*Exercise prompt*: The required result is an exact copy of every line from the one with "Click the 2021 table row" through the last line below, with the pictures left out.

(Stored data entries)
-*-*-
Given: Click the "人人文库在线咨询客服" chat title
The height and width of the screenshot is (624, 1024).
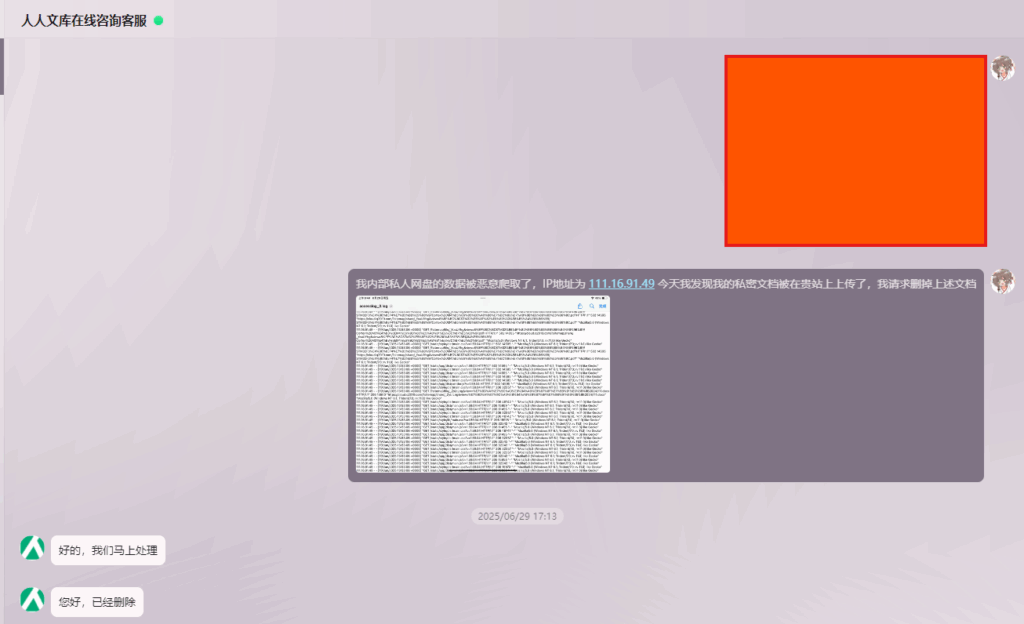Looking at the screenshot, I should point(84,20).
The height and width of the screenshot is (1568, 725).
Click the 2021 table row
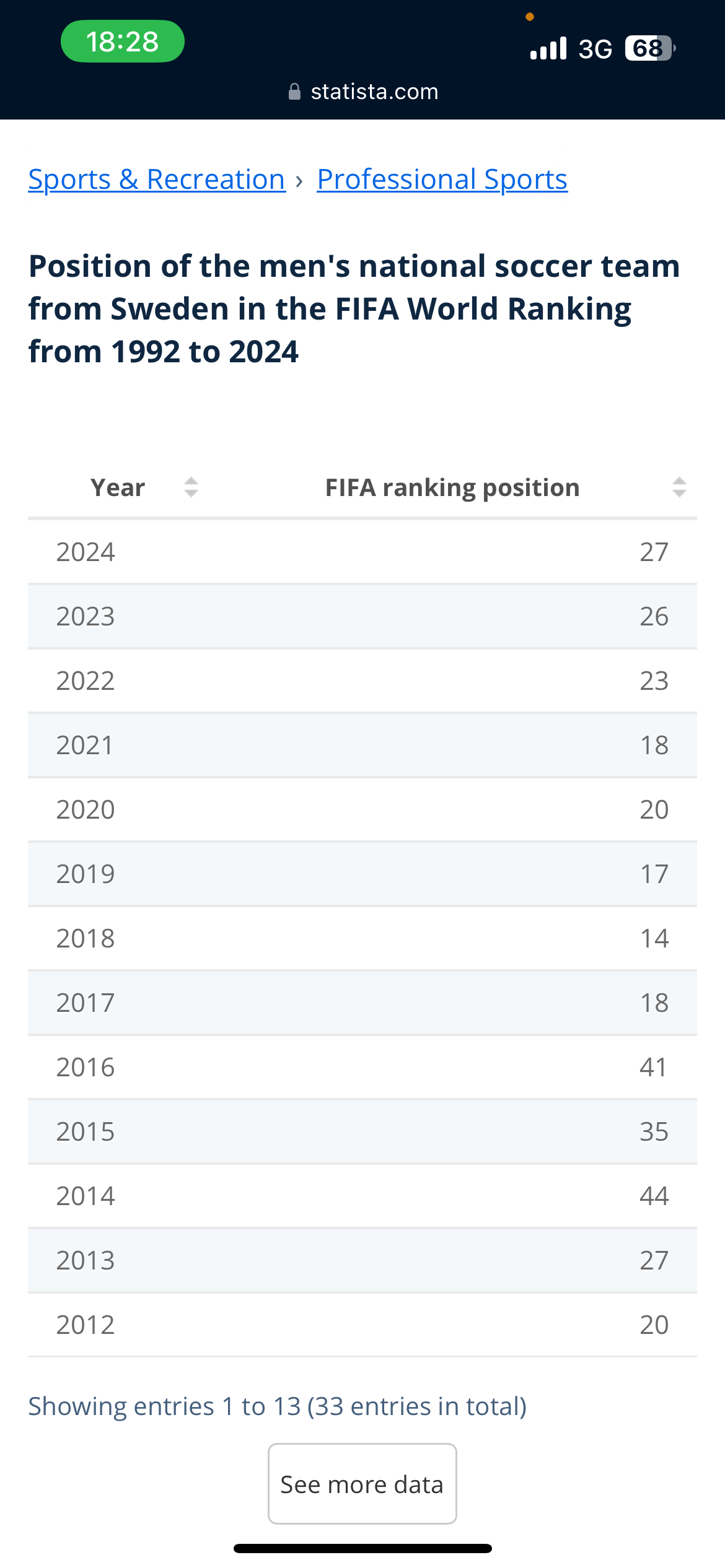click(362, 745)
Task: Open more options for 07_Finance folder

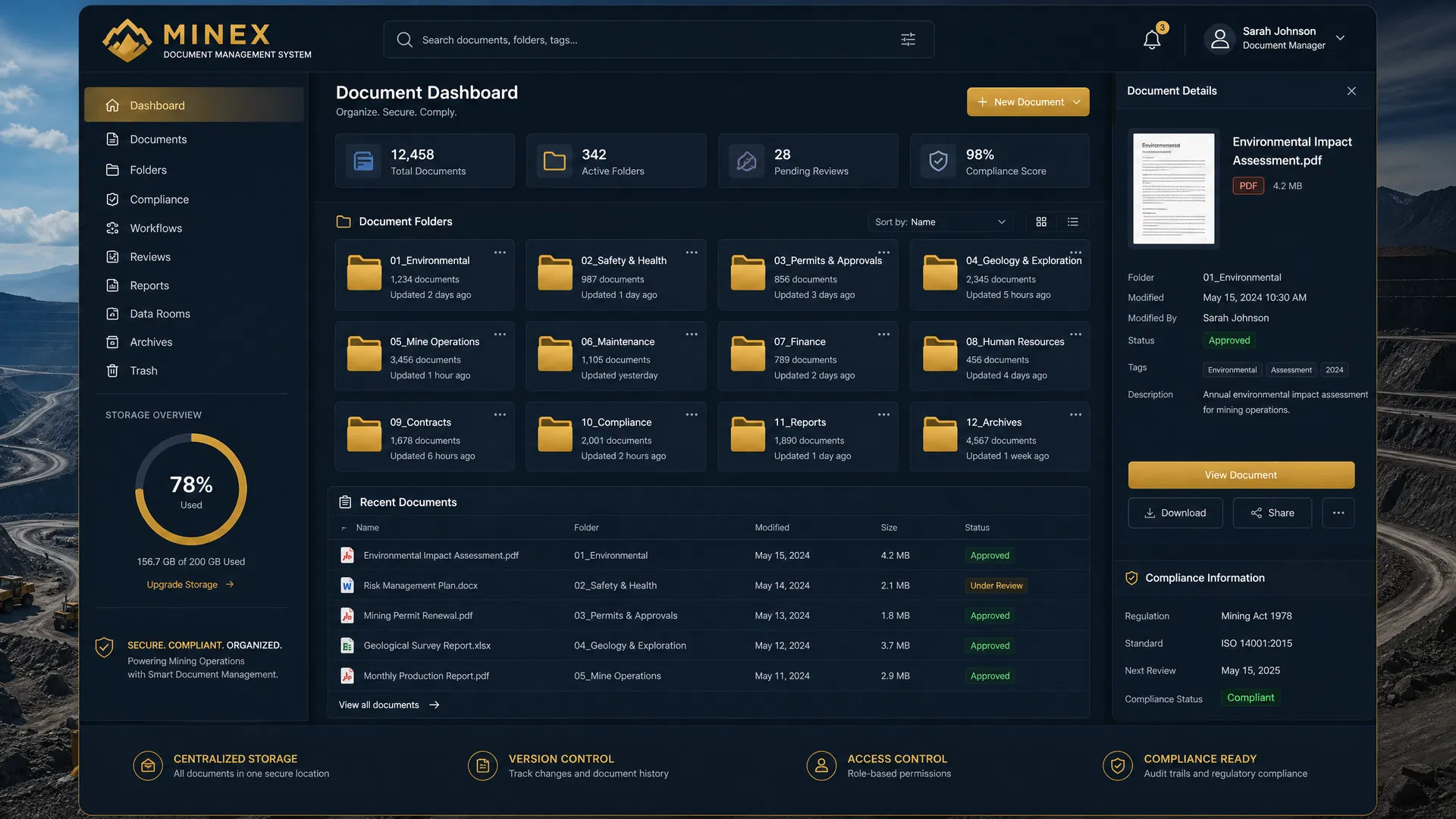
-*-*-
*Your response*:
Click the 2021 table row
click(362, 745)
Task: Open more options for 07_Finance folder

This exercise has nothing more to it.